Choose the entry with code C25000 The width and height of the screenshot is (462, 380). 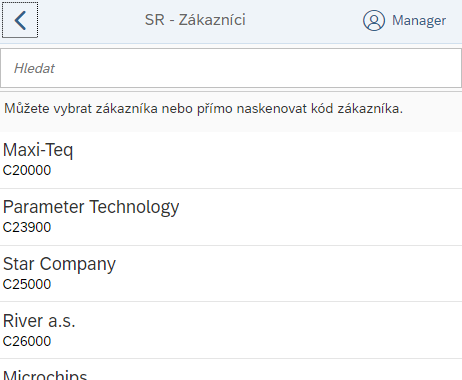27,284
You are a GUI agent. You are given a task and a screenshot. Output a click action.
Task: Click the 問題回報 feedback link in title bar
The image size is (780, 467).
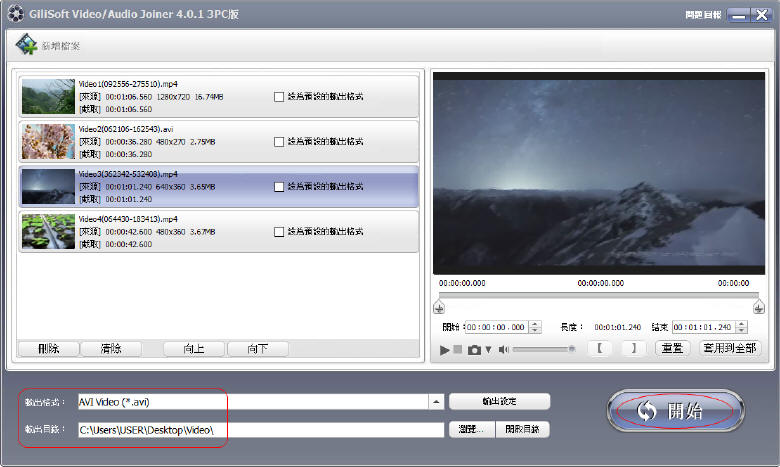[701, 15]
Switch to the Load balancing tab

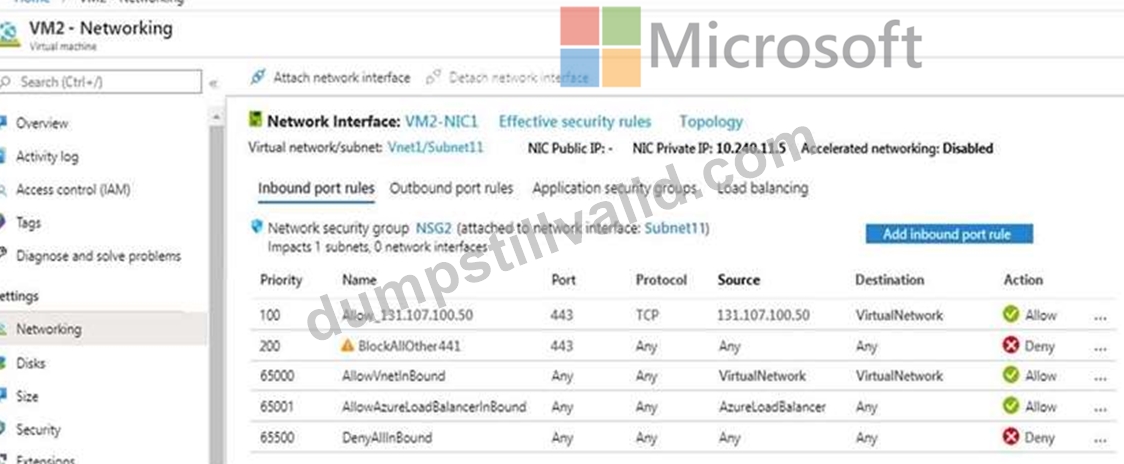point(763,189)
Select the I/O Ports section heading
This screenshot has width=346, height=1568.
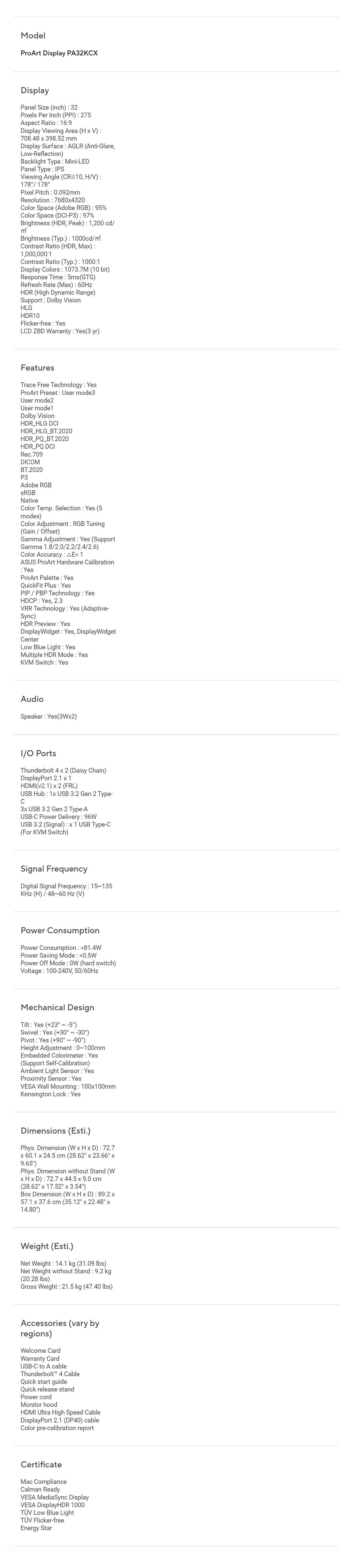(38, 753)

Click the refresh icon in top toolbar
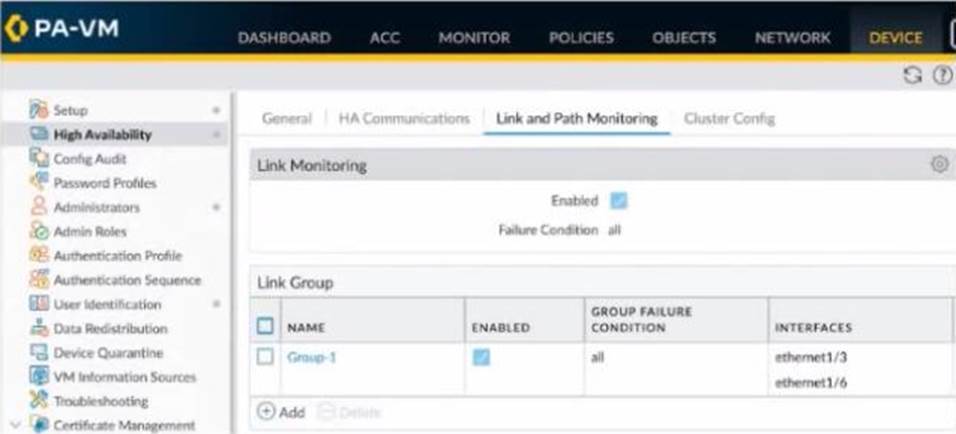912,76
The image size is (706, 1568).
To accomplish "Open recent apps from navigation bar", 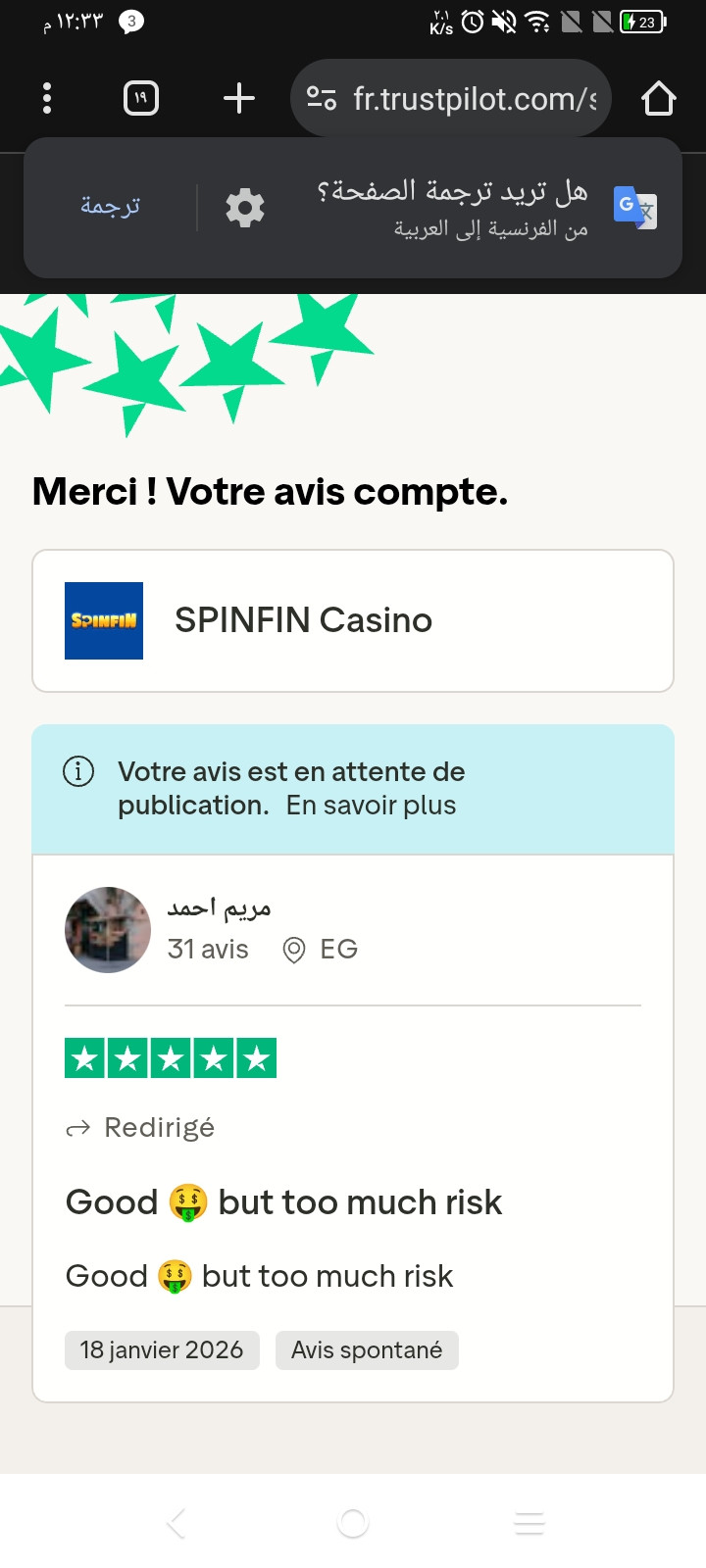I will click(530, 1523).
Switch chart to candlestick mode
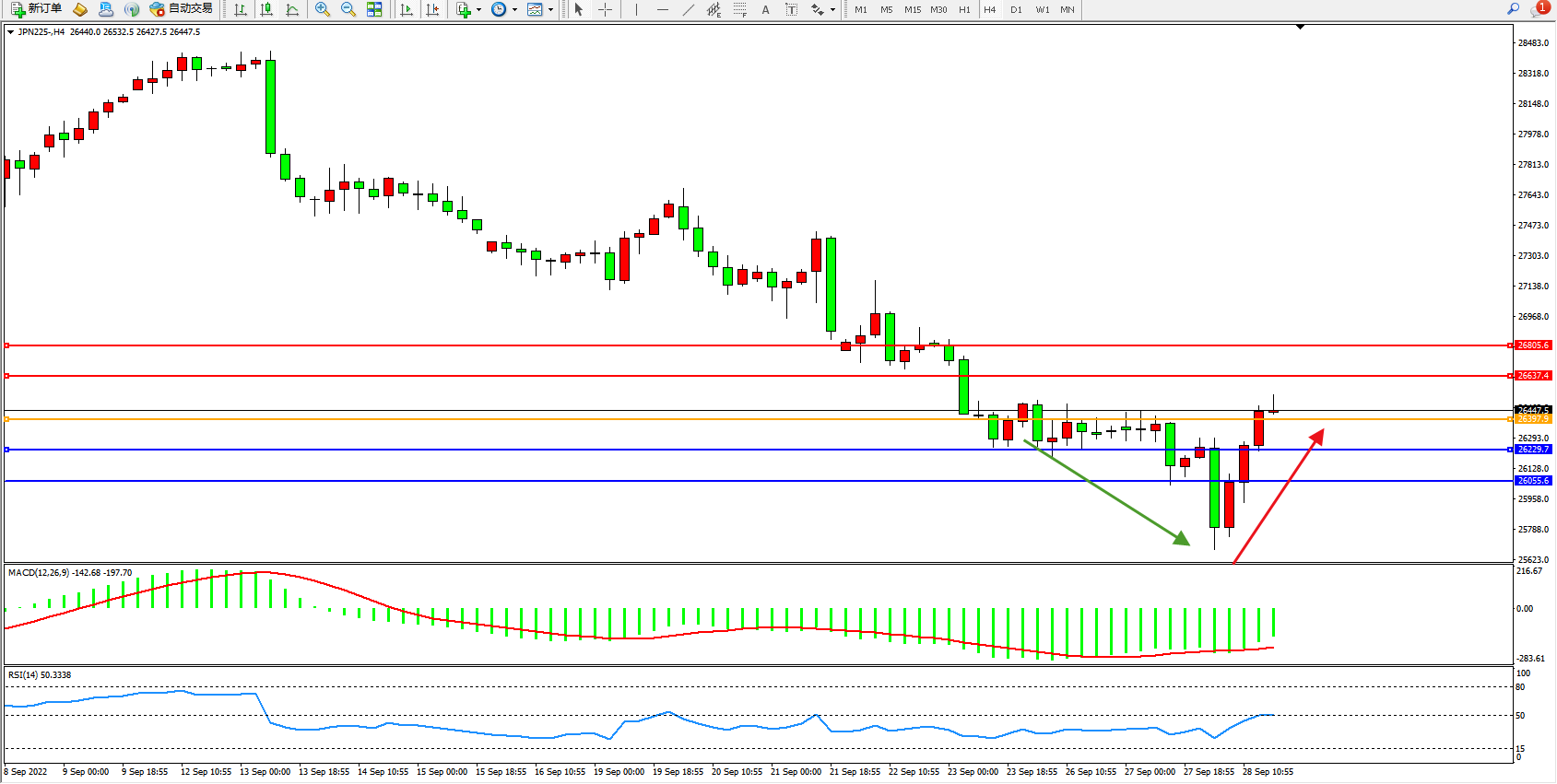1557x784 pixels. pos(266,9)
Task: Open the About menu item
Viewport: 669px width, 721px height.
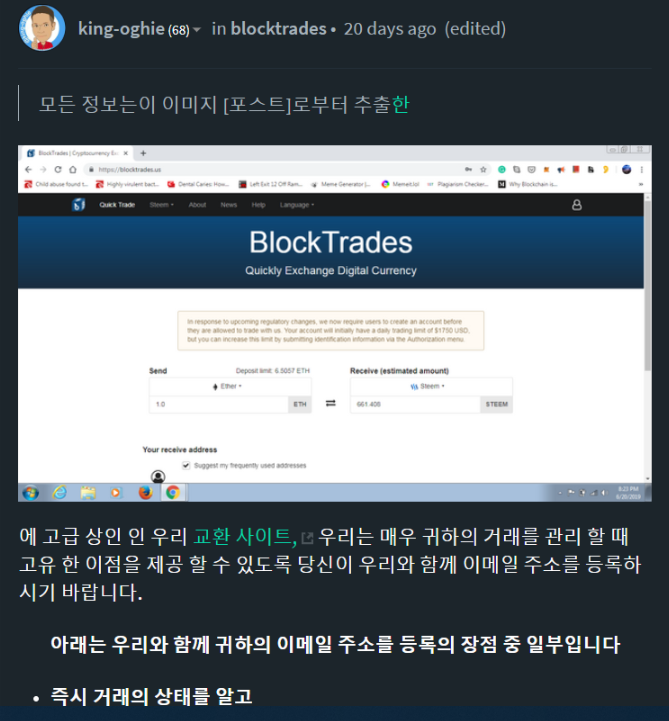Action: pyautogui.click(x=197, y=205)
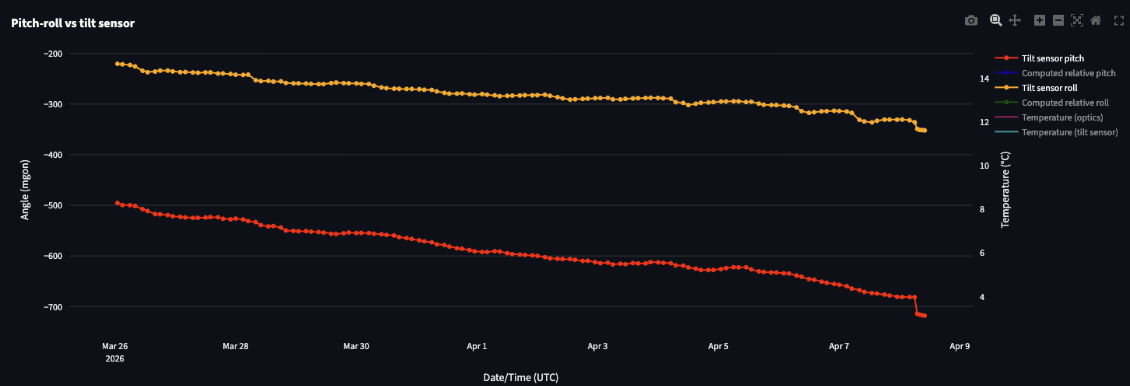This screenshot has height=386, width=1130.
Task: Select the Pan tool in modebar
Action: tap(1015, 21)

....

— Work instruction —
Among the entries above, take the lines from the one with "You are a GUI" through the one with "Select the I/O Ports section heading" and retype them exactly, leaving out the pictures.

— Reply to the exercise —
You are a GUI agent. You are given a task and a screenshot. Output a click action.
Task: Click the 問題回報 feedback link in title bar
The image size is (780, 467).
[701, 15]
Switch to the Load balancing tab

point(763,189)
Select the I/O Ports section heading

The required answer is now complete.